4. Reaksi Hipersensitivitas Tipe IV
Reaksi tipe IV disebut juga reaksi hipersensitivitas lambat, cell mediatif immunity (CMI),
Delayed Type Hypersensitivity (DTH) atau reaksi tuberculin yang timbul lebih dari 24 jam
setelah tubuh terpajan dengan antigen. Reaksi terjadi karena sel T yang sudah disensitasi
tersebut, sel T dengan reseptor spesifik pada permukaannya akan dirangsang oleh antigen yang
sesuai dan mengeluarkan zat disebut limfokin. Limfosit yang terangsang mengalami transformasi
menjadi besar seperti limfoblas yang mampu merusak sel target yang mempunyai reseptor di
permukaannya sehingga dapat terjadi kerusakan jaringan.

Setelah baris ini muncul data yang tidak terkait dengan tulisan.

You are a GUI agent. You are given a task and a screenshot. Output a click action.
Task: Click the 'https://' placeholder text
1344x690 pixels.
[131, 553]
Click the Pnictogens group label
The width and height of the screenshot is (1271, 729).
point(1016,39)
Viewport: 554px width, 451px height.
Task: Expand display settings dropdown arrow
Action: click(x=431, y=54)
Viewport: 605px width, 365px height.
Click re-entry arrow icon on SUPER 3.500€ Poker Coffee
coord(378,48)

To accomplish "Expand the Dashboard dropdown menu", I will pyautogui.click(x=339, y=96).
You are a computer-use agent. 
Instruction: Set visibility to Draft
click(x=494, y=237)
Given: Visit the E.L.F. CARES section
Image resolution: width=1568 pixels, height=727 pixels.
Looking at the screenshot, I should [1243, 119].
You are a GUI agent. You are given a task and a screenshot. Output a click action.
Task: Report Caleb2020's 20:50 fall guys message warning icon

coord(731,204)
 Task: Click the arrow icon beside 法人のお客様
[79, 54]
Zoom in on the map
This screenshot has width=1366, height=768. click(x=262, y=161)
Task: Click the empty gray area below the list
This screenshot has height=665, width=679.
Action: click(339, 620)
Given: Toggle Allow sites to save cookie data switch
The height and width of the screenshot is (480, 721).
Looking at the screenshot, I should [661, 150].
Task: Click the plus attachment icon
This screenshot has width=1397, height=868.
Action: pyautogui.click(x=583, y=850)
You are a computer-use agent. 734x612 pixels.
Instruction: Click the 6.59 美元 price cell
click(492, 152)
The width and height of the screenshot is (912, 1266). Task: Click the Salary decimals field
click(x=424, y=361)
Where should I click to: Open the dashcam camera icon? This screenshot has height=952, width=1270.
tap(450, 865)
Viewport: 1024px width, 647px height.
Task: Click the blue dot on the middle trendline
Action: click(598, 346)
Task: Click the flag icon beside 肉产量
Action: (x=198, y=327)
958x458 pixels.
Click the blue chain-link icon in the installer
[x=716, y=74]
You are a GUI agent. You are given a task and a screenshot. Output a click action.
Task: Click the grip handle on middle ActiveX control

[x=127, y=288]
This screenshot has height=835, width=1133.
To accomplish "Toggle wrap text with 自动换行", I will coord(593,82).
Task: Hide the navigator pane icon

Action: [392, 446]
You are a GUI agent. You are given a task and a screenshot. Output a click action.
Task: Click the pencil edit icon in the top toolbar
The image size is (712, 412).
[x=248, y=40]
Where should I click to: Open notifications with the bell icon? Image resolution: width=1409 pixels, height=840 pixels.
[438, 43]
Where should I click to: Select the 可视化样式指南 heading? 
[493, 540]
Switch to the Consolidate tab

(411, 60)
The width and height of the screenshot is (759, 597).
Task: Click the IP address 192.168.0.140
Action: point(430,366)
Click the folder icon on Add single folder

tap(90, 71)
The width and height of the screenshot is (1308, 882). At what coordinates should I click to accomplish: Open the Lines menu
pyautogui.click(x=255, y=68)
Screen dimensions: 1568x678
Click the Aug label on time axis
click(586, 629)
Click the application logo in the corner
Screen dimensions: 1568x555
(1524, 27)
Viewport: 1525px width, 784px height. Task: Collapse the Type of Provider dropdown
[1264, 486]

Antigen yang dapat mencetuskan reaksi tersebut dapat berupa jaringan asing (seperti reaksi
allograft), mikroorganisme intra seluler (virus, mikrobakteri, dll).Protein atau bahan kimia yang
dapat menembus kulit dan bergabung dengan protein yang berfungsi sebagai carrier.Selain itu,
bagian dari sel limfosit T dapat dirangsang oleh antigen yang terdapat di permukaan sel di dalam
tubuh yang telah berubah karena adanya infeksi oleh kuman atau virus, sehingga sel limfosit ini
menjadi ganas terhadap sel yang mengandung antigen itu (sel target).Kerusakan sel atau jaringan
yang disebabkan oleh mekanisme ini ditemukan pada beberapa penyakit infeksi kuman
(tuberculosis, lepra), infeksi oleh virus (variola, morbilli, herpes), infeksi jamur (candidiasis,
histoplasmosis) dan infeksi oleh protozoa (leishmaniasis, schitosomiasis).